A similar change occurred at Princeton University in November 2015, when the "masters" of the residential colleges there retired the term and began using 'head of the college" instead. 

April 10, 2017

A top administrator at the University of Tennessee at Chattanooga pushed for a university-funded radio reporter to be fired -- not suspended -- after lawmakers expressed discontent with the way she handled herself reporting on a story about them, new emails obtained by The Chattanooga Times Free Press revealed.

Steve Angle, chancellor at UTC, wrote in an email last month that “the potential repercussions for the state representative and UTC are huge. We could easily lose all funding we are providing to WUTC.”

Jacqui Helbert sat in on a meeting with state legislators and high school students, wearing bulky recording equipment, including headphones and a microphone, and a badge that identified her as a WUTC reporter. WUTC is funded by UTC.

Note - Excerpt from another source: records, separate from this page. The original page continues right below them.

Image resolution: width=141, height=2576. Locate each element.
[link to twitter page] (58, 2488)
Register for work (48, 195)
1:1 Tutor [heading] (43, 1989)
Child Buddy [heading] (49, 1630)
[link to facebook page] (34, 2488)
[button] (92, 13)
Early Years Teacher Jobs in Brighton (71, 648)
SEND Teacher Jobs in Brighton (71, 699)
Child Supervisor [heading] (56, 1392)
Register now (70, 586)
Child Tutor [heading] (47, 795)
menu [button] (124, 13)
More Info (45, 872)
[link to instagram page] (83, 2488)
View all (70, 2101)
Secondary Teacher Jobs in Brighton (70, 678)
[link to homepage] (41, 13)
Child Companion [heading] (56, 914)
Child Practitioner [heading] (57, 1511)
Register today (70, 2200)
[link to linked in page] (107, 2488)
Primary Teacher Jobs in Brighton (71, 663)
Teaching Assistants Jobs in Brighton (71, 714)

Still, Helbert never explicitly declared herself a journalist to the lawmakers, and when her story -- which has since been removed -- about the meeting came out, several of the state representatives complained that she disguised her identity and listened in on a private meeting.

Helbert disagreed, saying, “It was glaringly obvious who I was,” but the university proceeded to fire her for the incident.

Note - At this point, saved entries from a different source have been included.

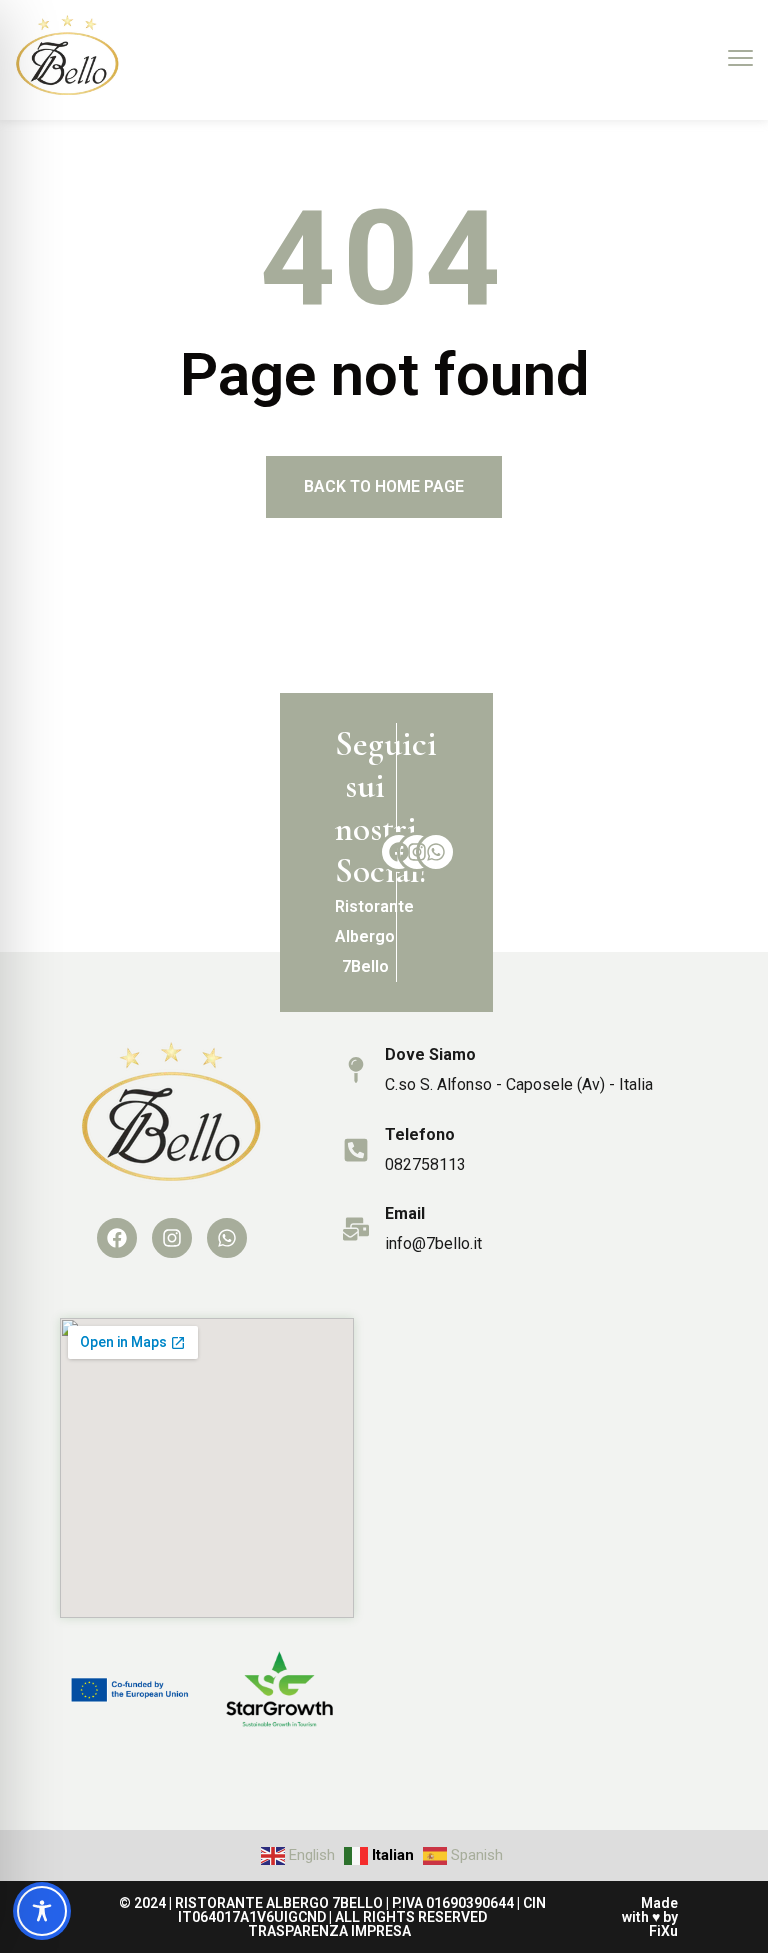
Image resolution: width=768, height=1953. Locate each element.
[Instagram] (417, 852)
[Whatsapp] (436, 852)
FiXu (663, 1931)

“I do not see an offense that is much worse,” Angle wrote in an email. “I feel we are gambling with the future of WUTC.”

Helbert has filed a lawsuit against UTC asking that she be reinstated to her position with WUTC and reimbursed up to $1 million in damages.

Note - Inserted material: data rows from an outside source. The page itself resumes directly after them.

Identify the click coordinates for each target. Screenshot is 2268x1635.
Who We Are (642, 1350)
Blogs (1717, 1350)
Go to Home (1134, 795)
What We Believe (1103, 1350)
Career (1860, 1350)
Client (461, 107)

Since her termination, several donors have expressed fury at the university’s handling of the situation, threatening to withdraw future financial contributions, according to the Times Free Press.

April 10, 2017

The University of Wisconsin System is being sued by two of its transgender employees because the system and the state insurance board will no longer cover gender reassignment surgeries, The Associated Press reported.

Both employees identify as female and work at the Madison campus, one as an anthropology graduate student and the other as a cancer researcher. The American Civil Liberties Union filed a federal lawsuit last week on their behalf.

Because both employees are on the university’s health insurance plan and that plan no longer covers medical procedures surrounding gender dysphoria -- the condition in which someone feels they were born into the body of the wrong sex -- they are accusing the university and insurance board of discrimination by sex and gender.

“Too many transgender people continue to face discrimination in all facets of life, including health care access, and so I felt compelled to stand up and try to do something about it,” one of the plaintiffs, Alina Boyden, said in a news release.

Last summer, the state’s insurance board added benefits for gender dysphoria that could account for up to $150,000, but in December, before the benefits went into effect, the board voted to exclude the benefits.

Both plaintiffs have been advised by their primary care physicians to seek gender reassignment surgery. Without coverage under their university insurance plans, they would either have to opt out of the procedures or pay thousands of dollars out of pocket.

April 10, 2017

An Arizona appeals court ruling last week overturned a state law that barred medical marijuana on college or university campuses, Capitol Media Services reported. The appeals court noted that the 2010 measure passed by state voters to legalize medical marijuana specified the places -- public schools, school buses and jails -- where the legalization would not apply. Legislators, the appeals court said, lacked the authority to add those places.